Régis Juanico a donc demandé au gouvernement, tout particulièrement dans la situation créée par l’épidémie qui engendre « à la fois baisse d’activité, perte de recettes, reflux du mécénat des entreprises et diminution du nombre de bénévoles », s’il envisageait « d’exonérer en grande partie, voire totalement, de la TH ces structures vitales pour notre pacte social et républicain ».
D’autres cas
Ce n’est pas la première fois que le sujet vient en débat au Parlement. Au moment de la réforme de la taxe d’habitation, plusieurs députés ou sénateurs avaient déjà demandé au gouvernement si la suppression de la TH, pour les particuliers, s’appliquerait aussi aux locaux détenus par les associations. Réponse constante du gouvernement : non. En juin 2020, par exemple, Bercy répondait à une question du député Jean-Louis Masson (Moselle) que la réforme ne concernait « que les ménages », et que « les associations à but non lucratif demeurent assujetties à la TH ».

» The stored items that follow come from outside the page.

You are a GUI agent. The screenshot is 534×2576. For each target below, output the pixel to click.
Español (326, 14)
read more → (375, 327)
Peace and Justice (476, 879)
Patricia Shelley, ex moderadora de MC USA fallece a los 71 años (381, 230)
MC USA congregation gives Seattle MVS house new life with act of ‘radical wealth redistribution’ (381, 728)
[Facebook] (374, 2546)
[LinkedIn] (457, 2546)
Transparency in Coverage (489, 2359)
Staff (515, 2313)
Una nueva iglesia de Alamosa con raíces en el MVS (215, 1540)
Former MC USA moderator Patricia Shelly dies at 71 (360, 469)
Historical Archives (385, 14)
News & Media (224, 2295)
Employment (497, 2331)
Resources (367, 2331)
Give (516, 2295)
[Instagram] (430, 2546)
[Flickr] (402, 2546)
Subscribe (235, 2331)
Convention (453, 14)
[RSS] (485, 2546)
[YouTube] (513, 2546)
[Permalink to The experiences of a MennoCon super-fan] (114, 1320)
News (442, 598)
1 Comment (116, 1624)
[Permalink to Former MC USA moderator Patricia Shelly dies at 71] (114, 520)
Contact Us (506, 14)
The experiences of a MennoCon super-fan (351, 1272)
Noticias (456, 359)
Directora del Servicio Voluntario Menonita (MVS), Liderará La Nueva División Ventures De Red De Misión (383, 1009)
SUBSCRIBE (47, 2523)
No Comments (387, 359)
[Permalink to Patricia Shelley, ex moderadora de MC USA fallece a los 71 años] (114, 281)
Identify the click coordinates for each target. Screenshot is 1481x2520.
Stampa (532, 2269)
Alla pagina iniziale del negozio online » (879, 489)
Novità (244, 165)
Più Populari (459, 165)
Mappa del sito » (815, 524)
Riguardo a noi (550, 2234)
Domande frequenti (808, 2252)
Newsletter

En janvier 2020, dans le département du Haut-Rhin cette fois, un député relevait lui aussi qu’une association sportive venait de recevoir, pour la première fois en trente ans, un avis d’imposition à la TH. Jugeant cette situation « particulièrement inéquitable pour les associations à but non lucratif et donc sans moyens financiers », le député, René Danesi, demandait lui aussi au gouvernement d’exonérer ces associations de la TH. Même réponse du gouvernement.
La réponse du gouvernement
La doctrine du gouvernement n’a pas varié aujourd’hui. Cédric O, secrétaire d’État chargé de la Transition numérique, s’est chargé hier de répondre à Régis Juanico. Il a rappelé « la jurisprudence bien établie par le Conseil d’État », à savoir les règles qui permettent de savoir si un local est, ou non, privatif : dès lors que c’est la structure qui possède le local qui fixe les conditions d’accès au public (« type de public admis, jours et heures d’ouverture » ), les locaux sont réputés conserver un caractère privatif. Si, au contraire, l’ouverture au public « ne dépend pas de la volonté » de cette structure, mais de « règles émanant d’un tiers », les locaux ne sont plus considérés comme privatifs.
Autrement dit, le fait que des locaux associatifs soient ouverts ponctuellement au public, par décision de l’association, n’enlève rien au caractère privatif de ces locaux, et la TH reste due.
Quant à envisager l’exonération de TH pour les associations, le gouvernement s’y refuse toujours, au motif qu’une telle décision « les exclurait de toute participation au financement des dépenses locales » et que « les autres contribuables locaux devraient alors compenser la perte de ressources qui en résulterait pour les collectivités ».
Le secrétaire d’État a rappelé que les associations ont toujours la possibilité de demander à l’administration fiscale « la remise gracieuse de tout ou partie de leur imposition », et que des « consignes » ont été données pour que ces demandes soient examinées « avec bienveillance ». Il a, en outre, « été demandé à l’administration fiscale de veiller à l’harmonisation des pratiques locales ».
Cette réponse « fait une belle jambe » aux associations concernées, a sèchement répondu le député Juanico, dont le groupe « continuera de réclamer la suspension ou l’annulation de cette taxe qui frappe (les associations) pour la première fois, alors que le contexte ne s’y prête guère ».